Mike Cooper
Mike Cooper

Reputation: 3048

Ambiguous Polymorphism?

In situations where two interfaces apply to an object, and there are two overloaded methods that differ only by distinguishing between those interfaces, which method gets called?

In code.

interface Foo {}
interface Bar {}

class Jaz implements Foo, Bar {}

void DoSomething(Foo theObject)
{
    System.out.println("Foo");
}

void DoSomething(Bar theObject)
{
    System.out.println("Bar");
}

Jaz j = new Jaz();
DoSomething(j);

Which method will get called? DoSomething(Foo) or DoSomething(Bar)?

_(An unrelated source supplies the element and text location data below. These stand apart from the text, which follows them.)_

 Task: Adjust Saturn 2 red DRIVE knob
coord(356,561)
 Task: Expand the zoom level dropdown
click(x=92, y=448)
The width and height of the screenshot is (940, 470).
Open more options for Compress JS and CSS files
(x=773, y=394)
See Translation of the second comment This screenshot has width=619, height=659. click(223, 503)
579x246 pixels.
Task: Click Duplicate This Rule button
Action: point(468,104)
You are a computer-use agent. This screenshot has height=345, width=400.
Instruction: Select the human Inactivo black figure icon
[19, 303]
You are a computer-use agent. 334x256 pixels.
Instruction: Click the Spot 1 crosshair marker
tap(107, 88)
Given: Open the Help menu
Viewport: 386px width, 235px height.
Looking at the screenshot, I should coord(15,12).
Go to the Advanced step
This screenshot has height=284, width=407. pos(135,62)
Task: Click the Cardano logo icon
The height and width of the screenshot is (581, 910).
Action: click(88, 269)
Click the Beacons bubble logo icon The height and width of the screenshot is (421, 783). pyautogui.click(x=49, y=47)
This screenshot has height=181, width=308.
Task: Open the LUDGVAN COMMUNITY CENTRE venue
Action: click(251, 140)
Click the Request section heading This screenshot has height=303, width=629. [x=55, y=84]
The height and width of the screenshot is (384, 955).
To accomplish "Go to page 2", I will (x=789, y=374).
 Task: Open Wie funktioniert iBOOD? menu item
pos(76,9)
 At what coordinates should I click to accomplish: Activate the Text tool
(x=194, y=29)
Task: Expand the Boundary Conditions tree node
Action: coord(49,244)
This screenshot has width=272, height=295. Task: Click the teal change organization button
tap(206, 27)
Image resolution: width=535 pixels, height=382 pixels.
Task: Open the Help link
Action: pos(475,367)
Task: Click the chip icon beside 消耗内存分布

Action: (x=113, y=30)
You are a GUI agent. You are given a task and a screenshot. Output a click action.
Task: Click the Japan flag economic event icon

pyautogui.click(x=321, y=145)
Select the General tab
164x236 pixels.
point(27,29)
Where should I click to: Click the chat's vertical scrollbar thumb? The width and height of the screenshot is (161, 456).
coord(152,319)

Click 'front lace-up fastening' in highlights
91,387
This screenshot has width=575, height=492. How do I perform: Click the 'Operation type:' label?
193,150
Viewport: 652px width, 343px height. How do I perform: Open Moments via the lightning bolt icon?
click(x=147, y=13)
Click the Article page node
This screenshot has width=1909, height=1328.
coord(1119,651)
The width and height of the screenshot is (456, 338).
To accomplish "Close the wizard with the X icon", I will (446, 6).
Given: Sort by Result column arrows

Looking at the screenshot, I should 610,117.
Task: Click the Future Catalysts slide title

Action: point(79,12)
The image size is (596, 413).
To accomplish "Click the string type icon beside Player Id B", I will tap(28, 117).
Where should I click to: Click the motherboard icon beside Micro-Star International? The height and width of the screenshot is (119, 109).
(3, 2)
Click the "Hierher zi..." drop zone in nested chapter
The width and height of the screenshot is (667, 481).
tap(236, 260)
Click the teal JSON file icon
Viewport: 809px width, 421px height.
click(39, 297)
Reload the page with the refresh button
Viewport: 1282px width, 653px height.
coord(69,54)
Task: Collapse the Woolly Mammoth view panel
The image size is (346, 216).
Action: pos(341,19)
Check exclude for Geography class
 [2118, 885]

Neither is more specific than the other, and I see no reason why one should be called instead of the other, except that one is specified first/last.

EDIT: And with this type of code is it possible to force one or the other method?

Upvotes: 4

Views: 748

Answers (5)

If the compiler is in doubt, it requires the programmer to cast the argument so it is not ambiguous anymore.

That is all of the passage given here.